> TASK DIRECTIONS
Show every line below where "resolution" can be found.

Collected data
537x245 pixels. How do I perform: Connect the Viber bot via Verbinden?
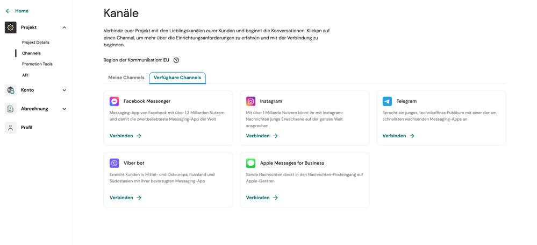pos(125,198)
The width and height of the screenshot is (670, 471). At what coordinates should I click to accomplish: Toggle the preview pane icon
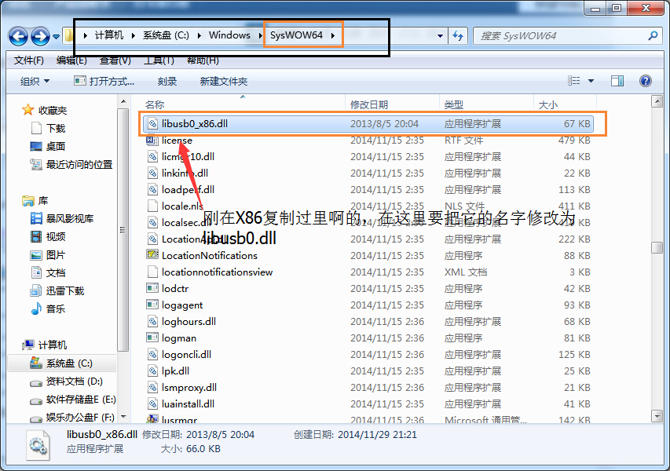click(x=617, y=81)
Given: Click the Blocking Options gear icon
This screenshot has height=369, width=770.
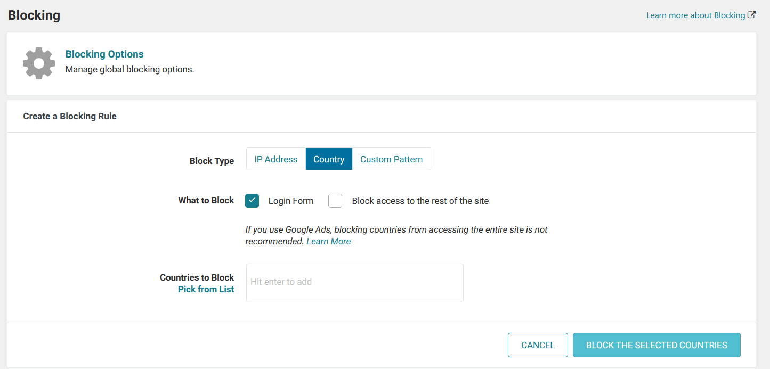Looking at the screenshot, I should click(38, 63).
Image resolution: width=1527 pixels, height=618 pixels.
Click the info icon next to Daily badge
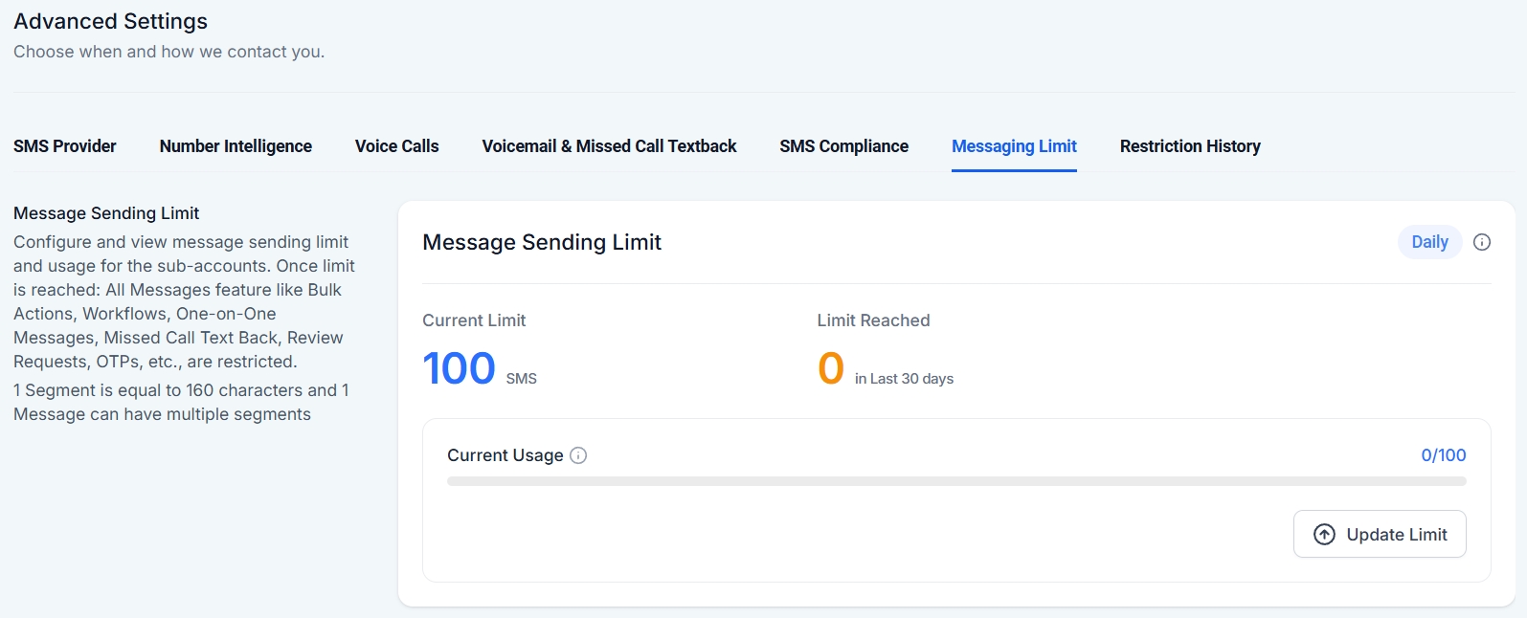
==
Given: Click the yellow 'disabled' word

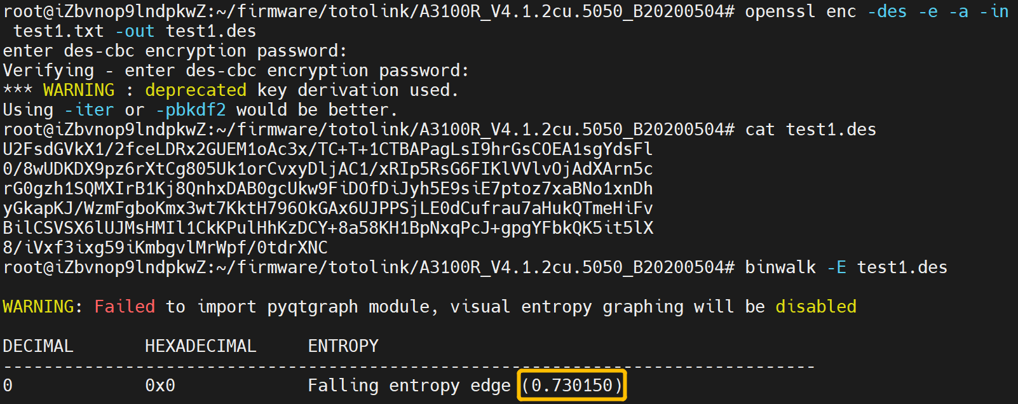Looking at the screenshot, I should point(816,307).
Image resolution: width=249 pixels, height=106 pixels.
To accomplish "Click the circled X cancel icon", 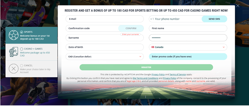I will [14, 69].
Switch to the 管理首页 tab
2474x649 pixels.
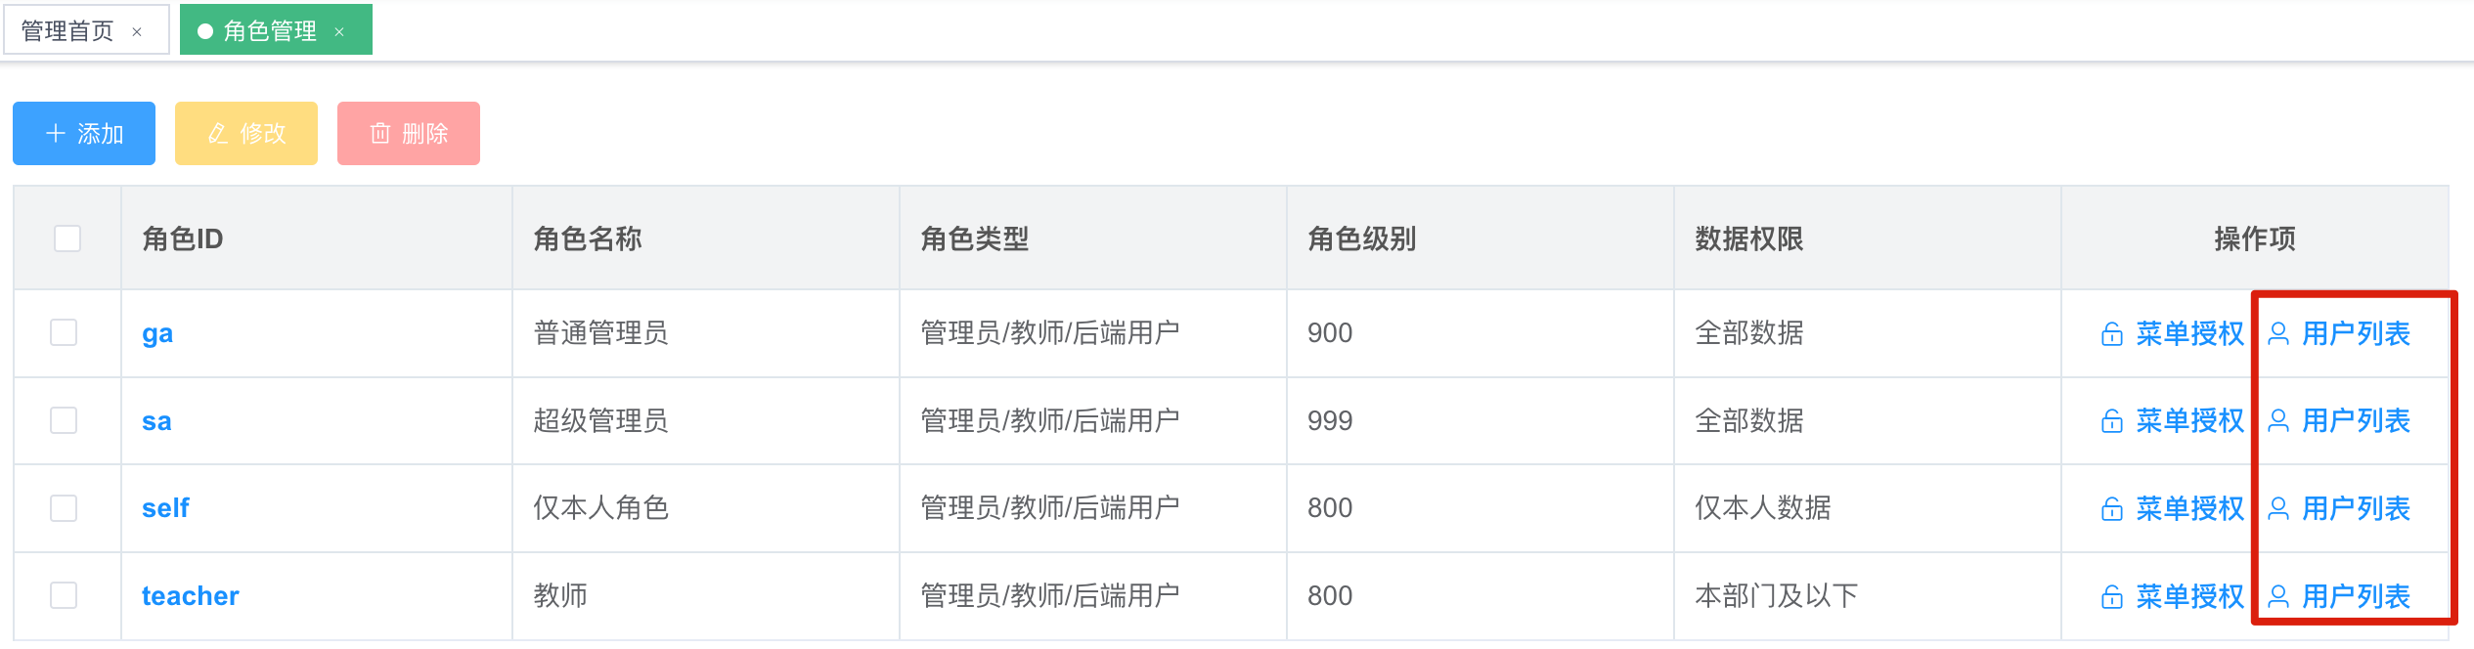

> FINAL ANSWER
Image resolution: width=1527 pixels, height=618 pixels.
Image resolution: width=249 pixels, height=106 pixels.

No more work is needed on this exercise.